Your point about 70s-80s vehicles is well taken, artificial constraints (pollution mandates) made them neither efficient nor powerful.
I agree with your point that older engines are easier to set up.

However, the manufacturers took an odd approach to piggy-back systems onto older designs (some better executed than others).
Many reduce comp. ratios (heads, piston changes), but the basic 50s-60s engines continued with all the added-on smog gear (air pumps, EGR, timing retard/delay, leaner jetting, restrictive pellet-style cats) those approaches turned out cars with really poor drivability characteristics.

But to get the (pre-emissions) old iron [compared to OEM tune, carbs, timing] to run properly on today's (ethanol-laced) gas, it requires some re-jetting, re-setting the the static timing and new timing advance curves to get their peak power back up to where it was.
The older cars also tend to run hotter with the present gasolines and often require larger radiators, or as many now do, put in aftermarket aluminum replacements to cope with the cooling issues.

The old gasoline forumulations (pre-MTBE, oxygenates) were much more forgiving on the older engines state of tune and the general condition of the engine, not so much today.

If an old car is not in top tune, it will just not behave all that well (generally speaking, of course).

I remember in 1980 when the first generation of electronic / feedback systems were coming out - it was a significant step over the old vacuum-mechanical systems. I read up on these systems and learned how they worked - this "stuff" was here to stay and it would pay off for me to learn how to work with it, rather than fight against it.
OBD-II systems were another big step in furthering the technology, and from '96 onward with improved fuel metering and engine controls, power and MPG began to improve over the previous designs.

I lived in CA for a long time and remember when the biennial smog inspections began in '84 - in later years the pre '75 exemption rule came along as well as the 30+ model year exemption. Before '84, you had to submit for smog inspection to change title/sell a vehicle.

Some states don't exempt the older cars in the same fashion, so for example a '68 model year may have had air injection systems - you may be required that whatever was in effect for that model year, it has to be present and functioning.

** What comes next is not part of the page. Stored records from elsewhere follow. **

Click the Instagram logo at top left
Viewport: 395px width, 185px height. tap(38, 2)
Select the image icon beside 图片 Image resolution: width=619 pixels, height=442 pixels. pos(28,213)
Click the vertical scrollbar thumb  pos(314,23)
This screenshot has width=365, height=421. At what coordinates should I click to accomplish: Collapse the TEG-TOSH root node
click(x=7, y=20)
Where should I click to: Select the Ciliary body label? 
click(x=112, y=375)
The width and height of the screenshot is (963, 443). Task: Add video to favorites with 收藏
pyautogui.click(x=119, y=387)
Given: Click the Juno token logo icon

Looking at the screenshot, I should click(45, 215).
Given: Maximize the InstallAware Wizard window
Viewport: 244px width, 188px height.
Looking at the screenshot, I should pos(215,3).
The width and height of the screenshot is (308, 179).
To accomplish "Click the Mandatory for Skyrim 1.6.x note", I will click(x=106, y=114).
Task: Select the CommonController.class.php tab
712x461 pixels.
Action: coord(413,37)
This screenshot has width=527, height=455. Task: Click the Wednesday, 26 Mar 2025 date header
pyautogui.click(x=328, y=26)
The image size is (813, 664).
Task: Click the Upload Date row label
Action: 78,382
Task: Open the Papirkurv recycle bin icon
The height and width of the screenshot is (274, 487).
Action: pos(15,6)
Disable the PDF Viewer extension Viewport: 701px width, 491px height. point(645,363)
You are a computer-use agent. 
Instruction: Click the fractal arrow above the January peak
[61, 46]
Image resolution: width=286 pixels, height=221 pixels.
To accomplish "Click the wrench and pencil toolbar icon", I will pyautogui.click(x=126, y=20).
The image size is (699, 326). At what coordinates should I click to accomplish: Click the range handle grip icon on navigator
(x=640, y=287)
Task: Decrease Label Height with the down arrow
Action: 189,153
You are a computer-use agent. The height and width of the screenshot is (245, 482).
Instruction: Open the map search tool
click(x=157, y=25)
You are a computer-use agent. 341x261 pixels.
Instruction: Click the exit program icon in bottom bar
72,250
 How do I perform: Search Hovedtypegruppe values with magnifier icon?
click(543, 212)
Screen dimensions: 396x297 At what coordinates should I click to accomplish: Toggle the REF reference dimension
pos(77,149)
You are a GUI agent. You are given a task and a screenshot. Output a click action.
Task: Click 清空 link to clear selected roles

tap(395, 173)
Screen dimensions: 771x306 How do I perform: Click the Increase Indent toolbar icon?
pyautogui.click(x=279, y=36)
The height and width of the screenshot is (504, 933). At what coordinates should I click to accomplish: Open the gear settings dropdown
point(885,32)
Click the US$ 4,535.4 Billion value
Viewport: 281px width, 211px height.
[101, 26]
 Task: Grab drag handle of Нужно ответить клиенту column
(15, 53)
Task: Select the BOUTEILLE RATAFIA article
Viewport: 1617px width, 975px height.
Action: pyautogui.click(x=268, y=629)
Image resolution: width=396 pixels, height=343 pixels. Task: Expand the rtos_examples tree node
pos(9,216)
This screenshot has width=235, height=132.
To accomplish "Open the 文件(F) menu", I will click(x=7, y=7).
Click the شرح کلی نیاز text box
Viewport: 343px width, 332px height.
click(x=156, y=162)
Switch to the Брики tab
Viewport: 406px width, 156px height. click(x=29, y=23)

Then along came injection and more powerful control modules, along with engine designs with things integrated together, rather than adapting new parts onto a 40-50 year old design that was a less costly approach. Many of today's engines run clean enough to forgo the EGR systems, along with the additional maintenance they would require for one example.

For the power, cleaner emissions and fuel mileage we get, this was not possible in years past - there was only so much possible with the old technology and today's cars demonstrate many of those points.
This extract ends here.